The new regulation could prove a particular challenge for under-age players who wear orthodontic braces. The GAA recommends that such players should seek the advice of their dental practitioners on the most appropriate solution.

It is important to note that not complying with this new regulation will render insurance claims for dental treatment null and void. That may be difficult to police, but it should serve as a clear warning to all GAA players that wearing a gum-shield in Gaelic football is now as important as wearing a helmet in hurling. 

More hurling changes expected

More changes are afoot on the hurling championship and National League fronts, with a decision due on both competition structures on December 15 at a Central Council meeting.

Twelve teams competed for the McCarthy Cup in 2009 and in recent years Westmeath, Carlow and now London have come on board. It now appears that the Central CCCC, which was asked to review competition structures, wants the number of McCarthy Cup participants reduced to 13 by 2016.

The main proposals for the next three years are:

A 15-team Liam McCarthy Cup in 2014, reducing to 13 by 2016.

No change is proposed in Munster with five teams (Cork, Tipperary, Waterford, Clare and Limerick) participating in the Munster senior hurling championship.

Five teams (Kilkenny, Galway, Dublin, Wexford and Offaly) are guaranteed a place in Leinster senior hurling championship proper each year. A ‘qualifying group’aimed at what is being termed “developing counties” is being added to the Leinster senior hurling championship as a preliminary competition.

It will initially involve Laois, Antrim, Westmeath, Carlow and London with two teams qualifying for the Leinster quarter-finals.

Automatic relegation is proposed to the Christy Ring Cup in 2014 and 2015 only for the lowest placed team in McCarthy Cup (reducing the numbers in the Qualifying Group from 5 to 3 by 2016).

Only teams who participate in the Leinster qualifier can be relegated to the Ring Cup. This will be reviewed every three years.

There will be no automatic promotion from the Ring Cup to the McCarthy Cup. While promotion each year is possible, it will in future be based on merit and on what is described by the GAA as the principle of ‘win your way up’.

A similar review of the Ring, Rackard and Meagher Cup will take place to ensure that the competitions remain fairly structured to meet the needs of the participating counties and in line with the vision of the 2008 Hurling Development proposals.

Sensible proposals

The above proposals are a sensible move and will enhance the Leinster senior hurling championship. Their overall impact, though, will ultimately depend on the progress made by the five ‘developing counties’.

The Leinster senior hurling championship winners will continue to have a bye into the following year’s championship semi-final.

The National Hurling League is in line for its ninth change in 15 years and Central Council members are being asked to consider three options.

Two of those options are based on 12 teams in Division 1 split into two groups of six. Option 1 would see four quarter-finals after the initial series of five games. The two groups of six teams would be determined randomly.
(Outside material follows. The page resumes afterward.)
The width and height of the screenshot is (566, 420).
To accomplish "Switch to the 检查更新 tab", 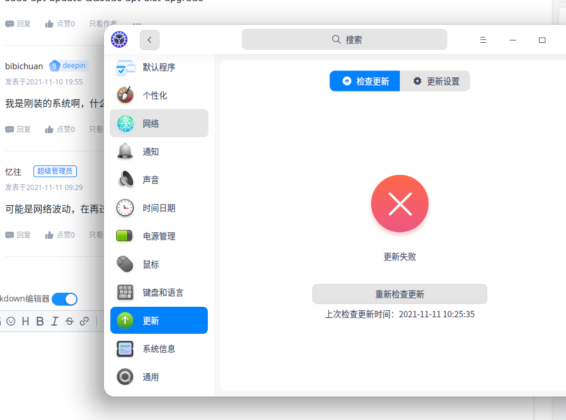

Option 2 is the current league structure with the top six teams in Division 1A and the next six in Division 1B. After the five ordinary round games the top three teams in Division 1A and the top team in Division 1B contest the semi-finals.

The third option would see a return to an 8-team Division 1 with seven ordinary round games and semi-finals involving the top four teams.

Each of the options will find favour, but I have consistently favoured Option 3. I know some would view this option as elitist, but it will deliver the best games among the top counties.

If the GAA is proposing that the criteria for any team wishing to play in a higher championship grade should be based on the principle of “win your way up”, then that same principle should apply for the National Hurling League also.